Worldcup 98 - The Final Countdown

 

Pos

Name

Pts

Judge’s Comment

1

Gerry Hooker

296

The Boy Hooker more or less cleaned up.  First in with his guess sheet, a respectable anagram all to do with escorts and knobs, winner by 2 points after round one, stretching to 16 points by the end.  He conclusively proved the point that footballing ignorance is a real advantage.

2

Chris Staples

280

Always there or there abouts save for a brief murmur around game 13.  Predicted the right result in all Group C matches, mustering 48 points. Chris curiously expected Spain to score four without reply against Nigeria. Embarrassing yes, but not as embarrassing as the Spanish goalkeeper Mr Zubi.

3

Twinnie (M)

274

The real surprise packet of the competition.  Initially dismissed as a novelty entrant, he rose steadily through the ranks leaving more experienced player’s floundering in his wake.  A urine sample has been requested.

4

Gillian Hicks

272

Gillian was riding a veritable roller-coaster in the early stages before concentrating on the job in hand and rising to a high spot of 2nd. Wins the coveted LSF prize, an old Gillwell volleyball cup.

■ The data ■
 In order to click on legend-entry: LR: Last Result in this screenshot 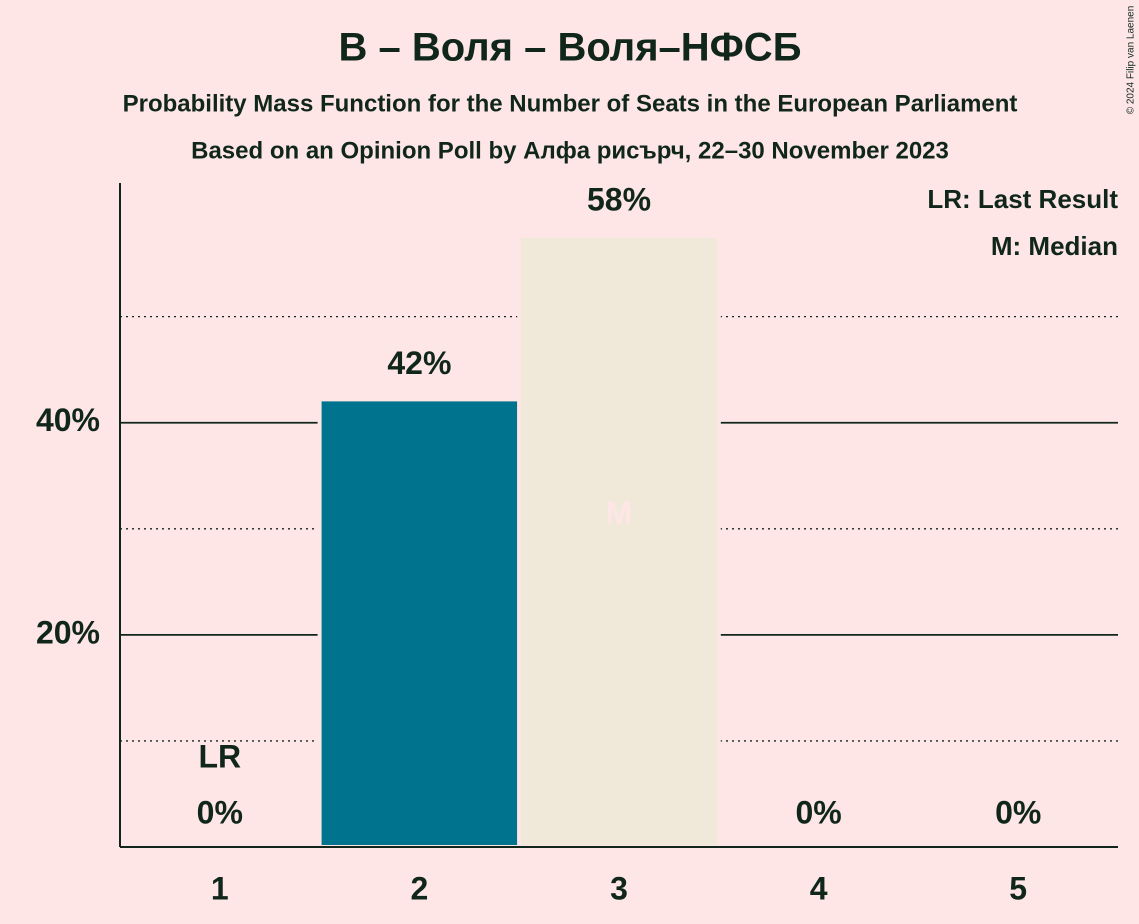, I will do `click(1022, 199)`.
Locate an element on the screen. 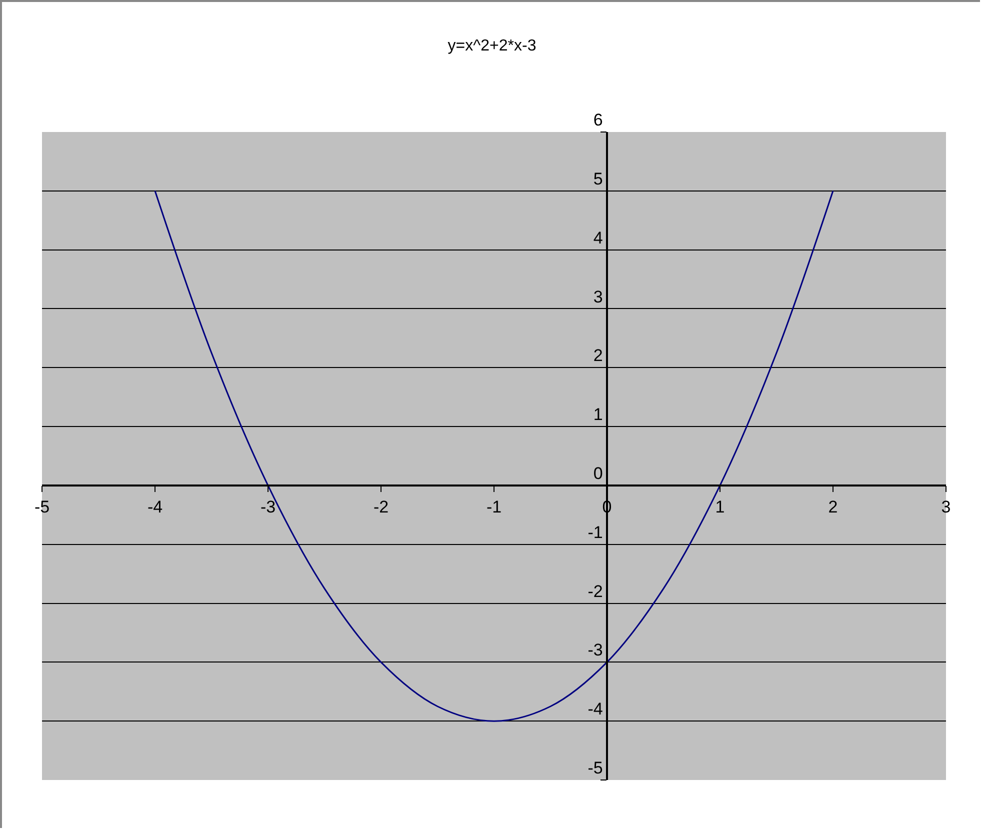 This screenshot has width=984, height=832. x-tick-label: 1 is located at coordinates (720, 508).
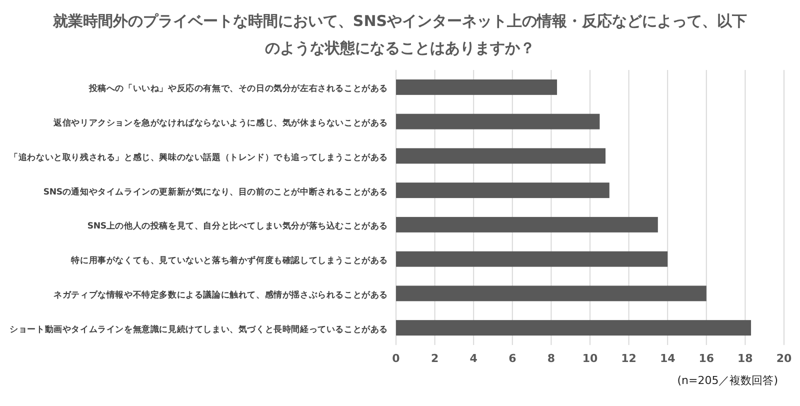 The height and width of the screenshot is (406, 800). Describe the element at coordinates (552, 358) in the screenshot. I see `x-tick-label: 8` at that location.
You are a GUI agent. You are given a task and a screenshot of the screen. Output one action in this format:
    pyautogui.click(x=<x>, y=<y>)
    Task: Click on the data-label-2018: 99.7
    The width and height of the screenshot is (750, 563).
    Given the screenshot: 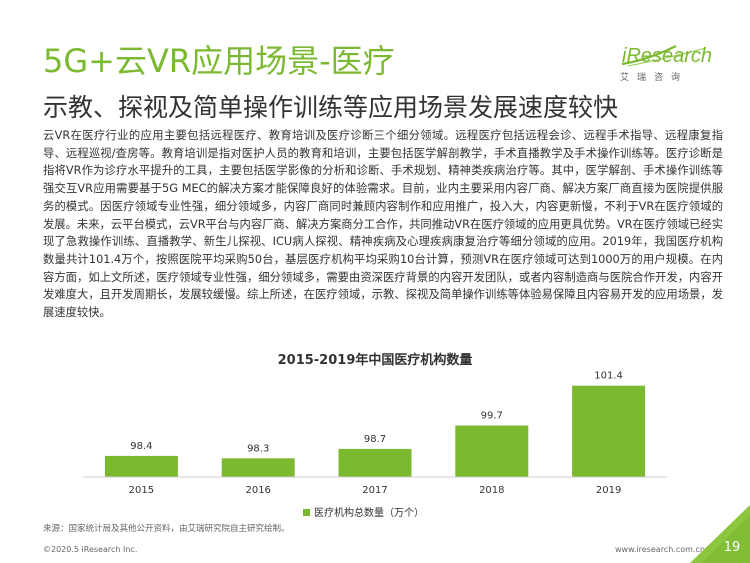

■ Tasks ■
#1 Using the World Cup 98 prediction standings, decide whether each statement agrees with the text, answering yes or no and quoting the words that settle it: (a) Gerry Hooker's final margin of victory was 16 points. (b) Chris Staples predicted the right result in every Group C match. (c) Twinnie (M) was seen from the start as a serious contender.
#2 Carry on the World Cup 98 prediction standings from the point where they stop.
The records that come after the standings are separate material and have no connection to them.

■ Results for the exercise ■
#1
(a) Yes: "stretching to 16 points by the end"
(b) Yes: "Predicted the right result in all Group C matches"
(c) No: "Initially dismissed as a novelty entrant"

#2
5

Dave Herbert

268

Erratic performance but on an improving trend from one of the pre-match favorites following his 4th in Euro 96.  Another who found it difficult to recover from putting so much faith in Spain, Group D mustering just 6 measly points. Has just rebooked a holiday in Ibiza for one in Lagos.

5

Mike Walshe

268

Rose steadily to a high point of 2nd, also predicting the right result in all Group C matches. Let himself down by contracting competition amnesia in the later stages - otherwise that £100 could well have been heading North.

7

Steve Bell

262

Flirted with the top spot early on before being distracted by planning a wedding (his own) and falling away slightly.  Must learn to keep a sense of perspective in life.

8

Darren Darvill

260

Steady progress from our man in America, 40 points from Group H being the highlight.  On his entry form Darren foolishly admitted to knowing nothing about football (rather like his hosts in fact).  He only just survived the stewards enquiry.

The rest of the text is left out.